"We do have a safety net in this society," Hagman said. "If you don't use it, that's your right, but you shouldn't impose your lifestyle on everybody else."
Neither the League of California Cities nor the California State Association of Counties has taken a position.
But Eva Spiegel, spokeswoman for the league, said the group generally "favors policies that allow local flexibility to address homelessness issues or other land-use issues because of the unique circumstances in each jurisdiction."
For years, Sacramento has wrestled with how best to respond to hundreds of homeless people who often sleep near the city's two rivers or within walking distance of food distribution or other social service programs.
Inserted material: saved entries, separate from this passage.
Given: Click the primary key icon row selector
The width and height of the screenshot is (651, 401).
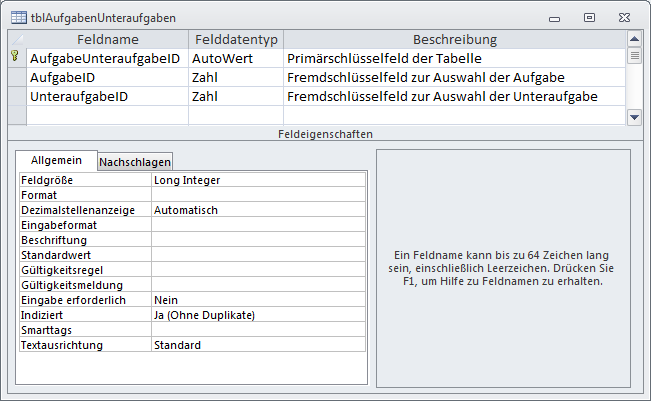Looking at the screenshot, I should tap(16, 58).
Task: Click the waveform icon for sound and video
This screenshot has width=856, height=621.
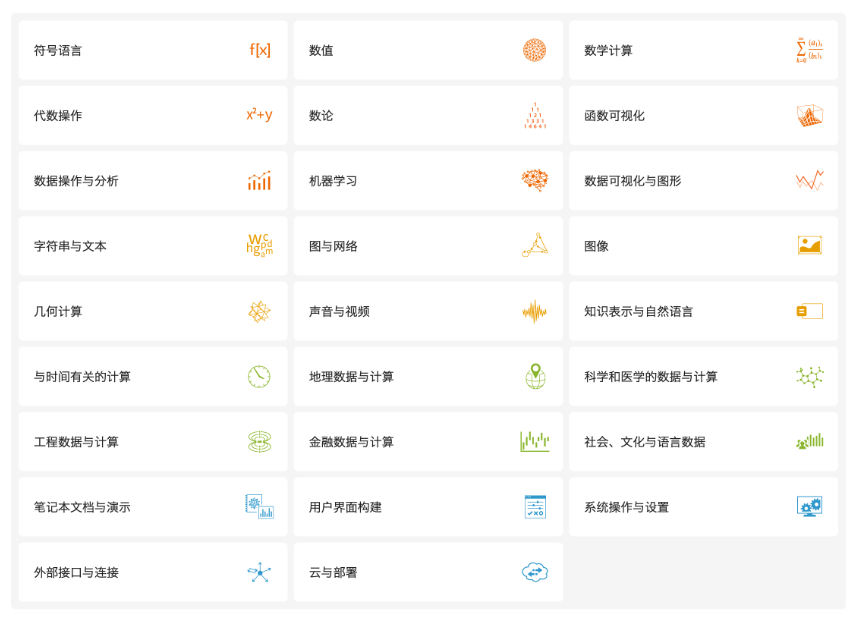Action: 534,311
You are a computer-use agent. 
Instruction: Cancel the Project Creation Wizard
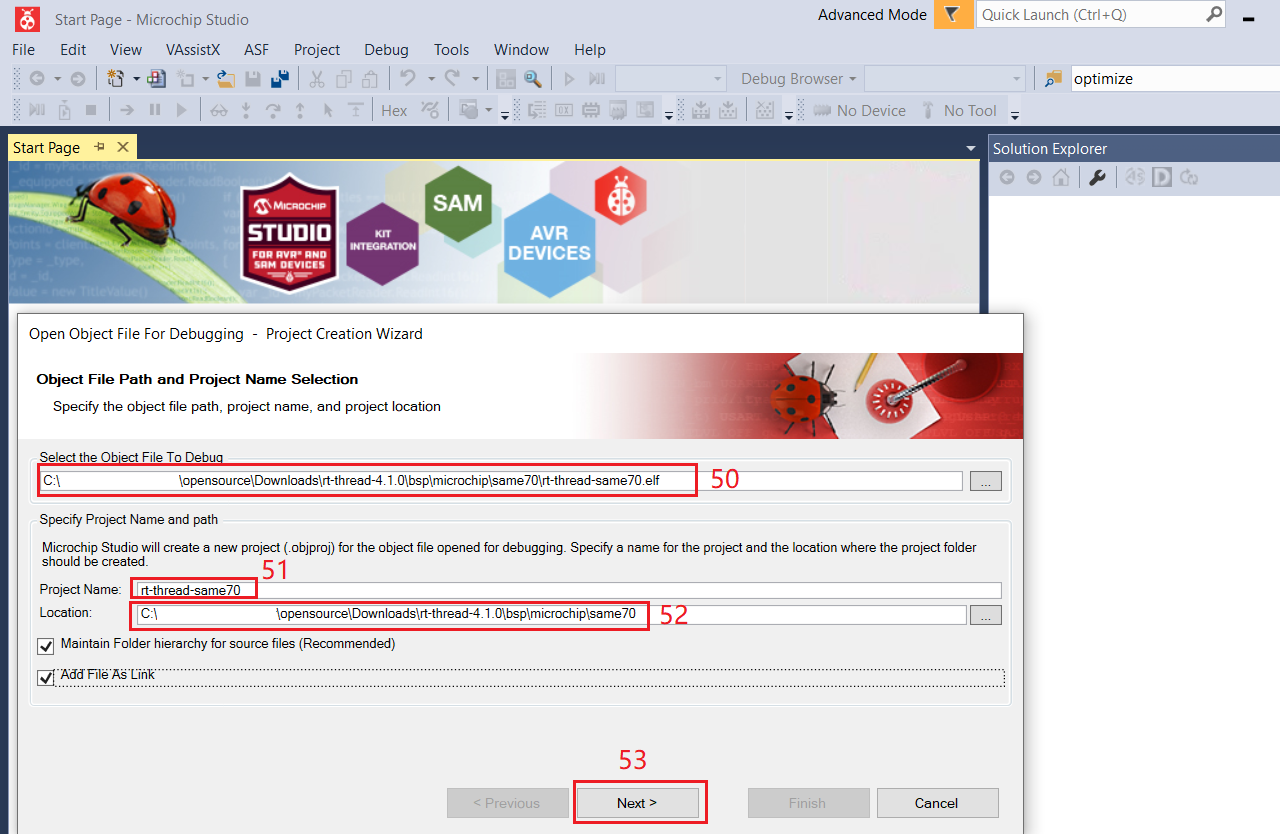[937, 803]
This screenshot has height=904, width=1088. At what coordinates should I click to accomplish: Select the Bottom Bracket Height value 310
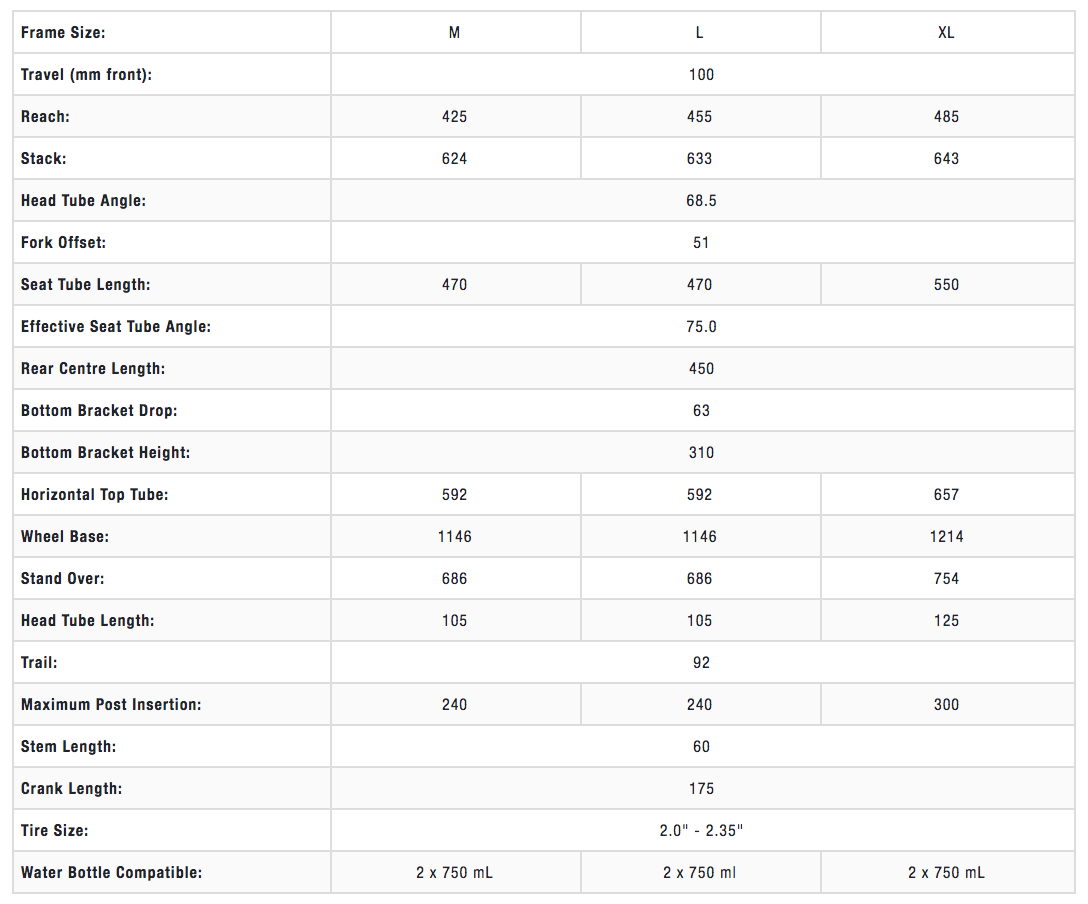tap(701, 453)
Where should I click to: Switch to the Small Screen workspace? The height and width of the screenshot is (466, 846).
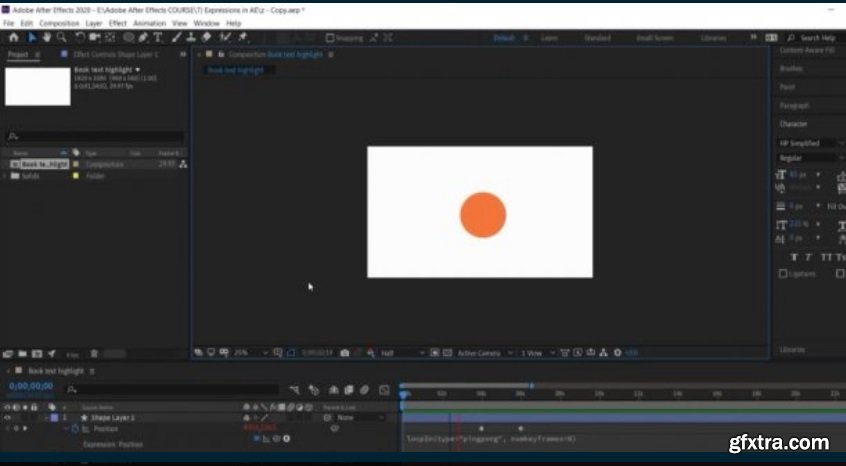(x=654, y=38)
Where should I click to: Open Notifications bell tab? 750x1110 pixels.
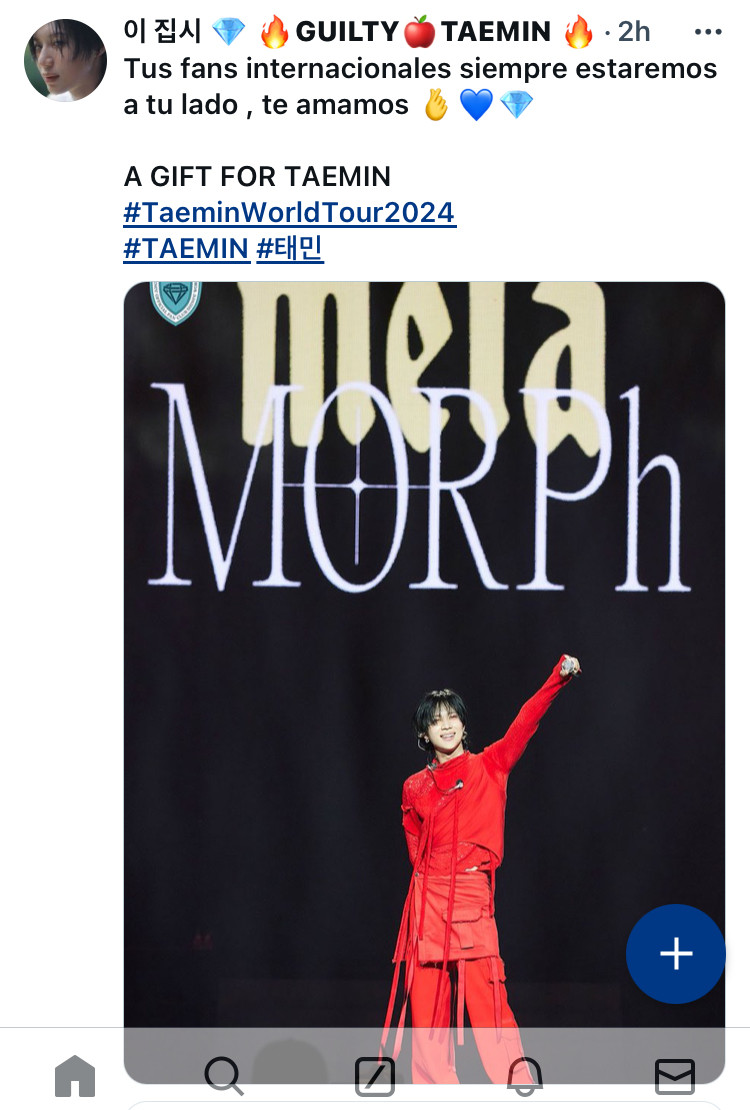525,1076
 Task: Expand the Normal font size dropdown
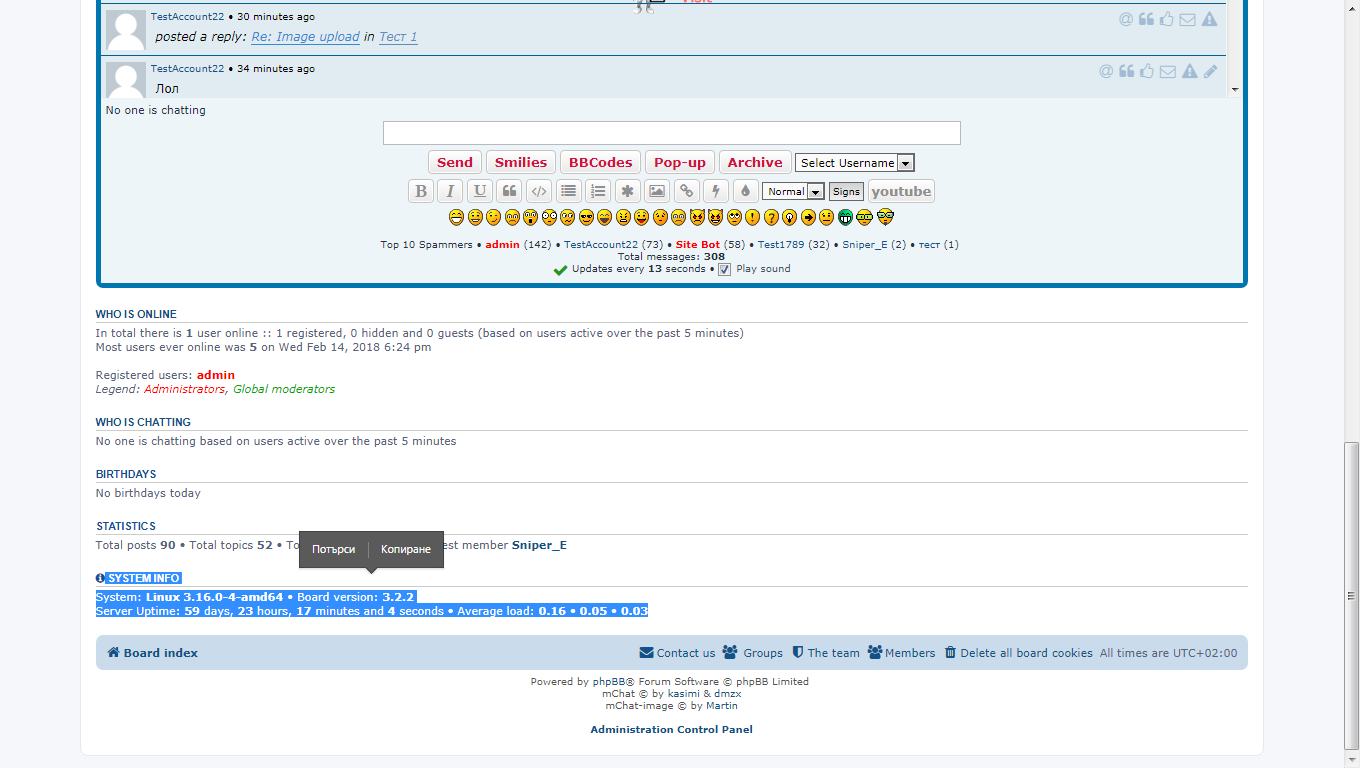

Several months ago, Sacramento city officials agreed to pay $796,000 to 1,143 people whose property was seized and destroyed during raids on illegal campsites since 2005.
Last September, Sacramento County rangers launched night patrols in the American River Parkway in an intensified effort to root out and evict scores of homeless people camping illegally.
During Sacramento's offshoot of the Occupy Wall Street movement in 2011, more than 100 arrests were made of protesters seeking to remain in Cesar Chavez Plaza after the park's 11 p.m. weekday or midnight weekend curfew.
Advocates say the homeless, some of them mentally ill, often are looked down upon, threatened, verbally abused and otherwise harassed because of their appearance or mannerisms. In one of the most extreme examples, a Los Angeles woman was doused with a flammable liquid and set ablaze last week while on a bus bench outside a 24-hour Walgreens store.
"These people are poor people, our poor people, and if we don't recognize that, then we're lost," said Kevin Carter, urban outreach coordinator for the Occupy Sacramento group.
But former Sacramento Sheriff John McGinness, now a Sacramento radio host, said government exists partly to maintain sanitation, discourage the spread of disease, and ensure public safety.
"That's the expectation, that's why people pay taxes that's what they want from the police," McGinness said.
The bill could make it easier for a homeless person to subsist, but California might be better served by targeting root problems causing homelessness, he said.
"Do you want to see people living like that?" McGinness said. "I don't."